The exact, current code list per scanner lives in each repository's README catalog and in the skill's reference.md. This table groups those published codes by failure mode; it does not invent new ones. Where a code maps to more than one family (a code can be both "never runs" and "weak"), it is listed under the family that names its primary mechanism.

What is and is not counted per family

  • F1, F2, F3 are fully static and saturated: a per-file parser proves them with no false negatives inside its rules. The scanner READMEs list every id.
  • F4 is counted only for the slice a parser can reach (a string-format comparison, a discarded metric). The contradicts-the-spec core is semantic and lives in the skill (case 18); it is not a static count.
  • F5 has two slices: the per-file slice (a test not collected, a non-strict xfail) counted in the scanner codes, and the project slice (PL1, PL2, PL7, PL8, PL9, PL10, read by --config-audit) counted separately. The runtime slice (a collection error reported as "0 tests") is documented, not a code.

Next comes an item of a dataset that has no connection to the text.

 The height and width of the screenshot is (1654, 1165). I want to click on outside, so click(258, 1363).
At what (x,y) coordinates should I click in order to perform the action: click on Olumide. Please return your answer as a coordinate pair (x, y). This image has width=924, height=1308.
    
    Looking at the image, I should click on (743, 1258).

  • F6 is counted only as static proxies (C16 for uncontrolled time/randomness, C23 for a hard-coded path). Whether a test is flaky in practice needs runtime and is out of band, so it is not counted here.

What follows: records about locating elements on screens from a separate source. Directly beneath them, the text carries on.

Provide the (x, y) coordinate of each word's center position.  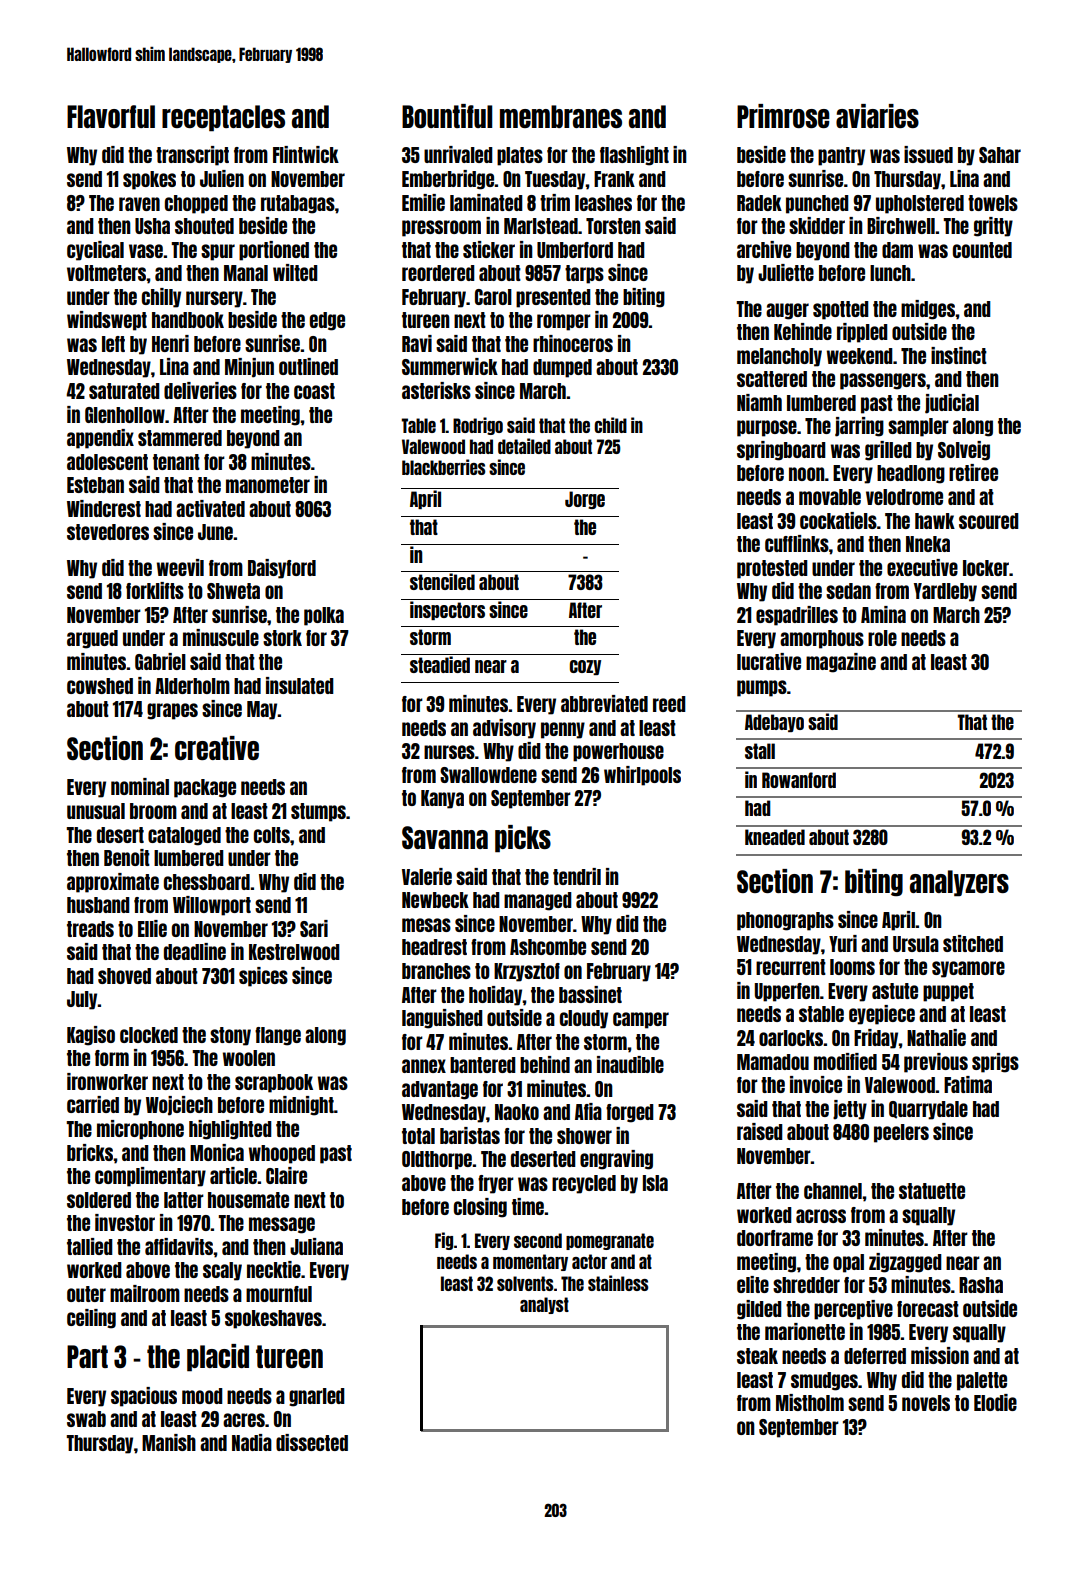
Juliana (316, 1246)
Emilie (423, 202)
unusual (96, 811)
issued (928, 154)
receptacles (223, 118)
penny (563, 730)
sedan (848, 591)
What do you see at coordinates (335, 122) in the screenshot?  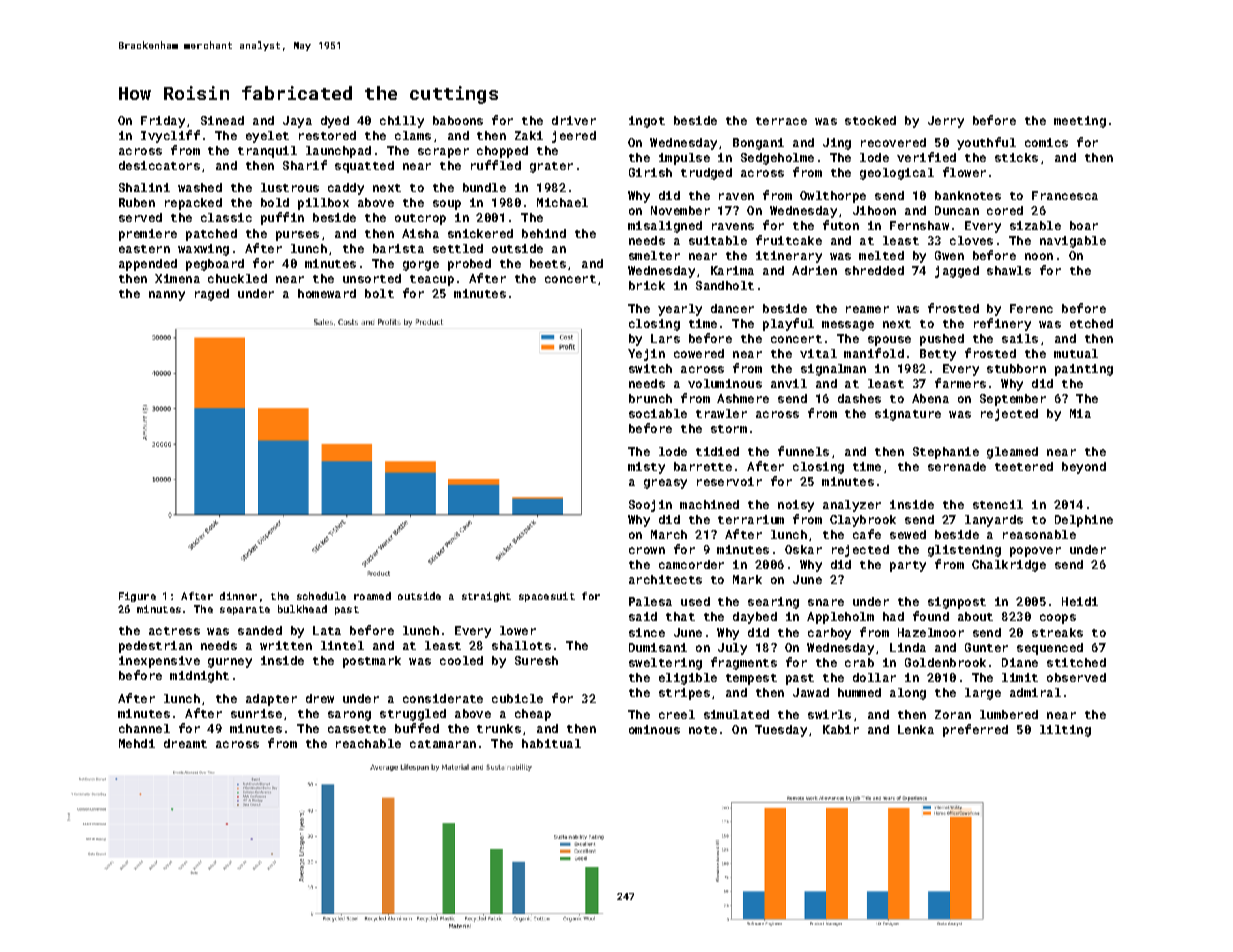 I see `dyed` at bounding box center [335, 122].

  • F7 is the semantic family. Only C14 (a snapshot generated from the code's own output) is a static code; the rest (mocking the unit under test, re-implementing the formula, borrowed state) are skill cases and are confirmed with mutation testing, which the skill never runs itself. They are listed, not counted as static coverage.
  • F8 is not false-green. The diagnostic codes are off by default, and dedicated linters (ruff, ESLint, Robocop) cover the same ground. They are surfaced on request, not promised as detection.

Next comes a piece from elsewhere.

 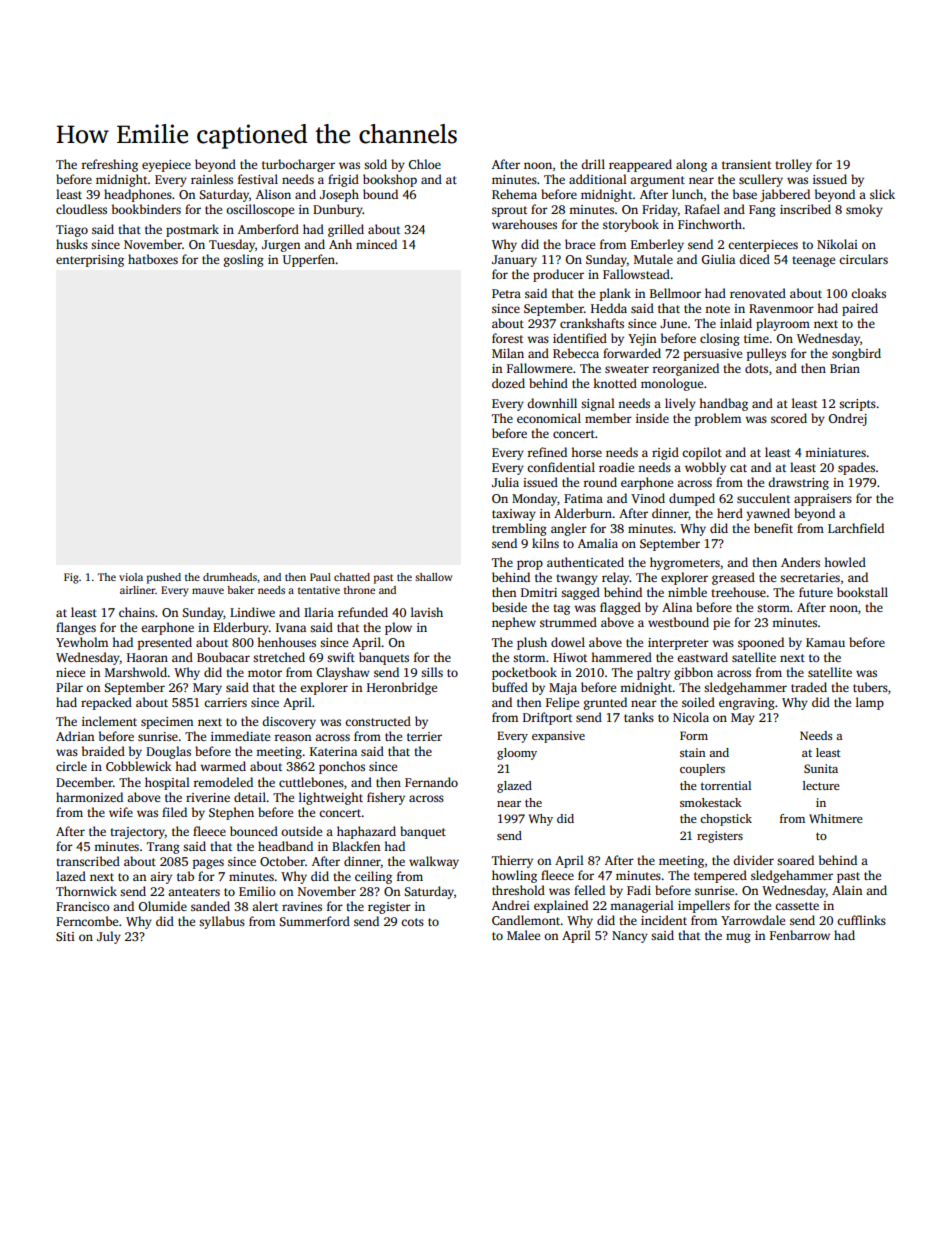 I want to click on minced, so click(x=376, y=244).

Why this is the honest framing

A coverage claim is only meaningful against a named denominator. The percentage of the catalog the family detects is reported against the false-green slice, not the whole 517, and that number ships with the study. This page stops at what the public code proves: which codes exist per family, where the code is, and which layer owns each mode. The boundary in the scope page and the cross-walk in the denominator page say what stays out and why.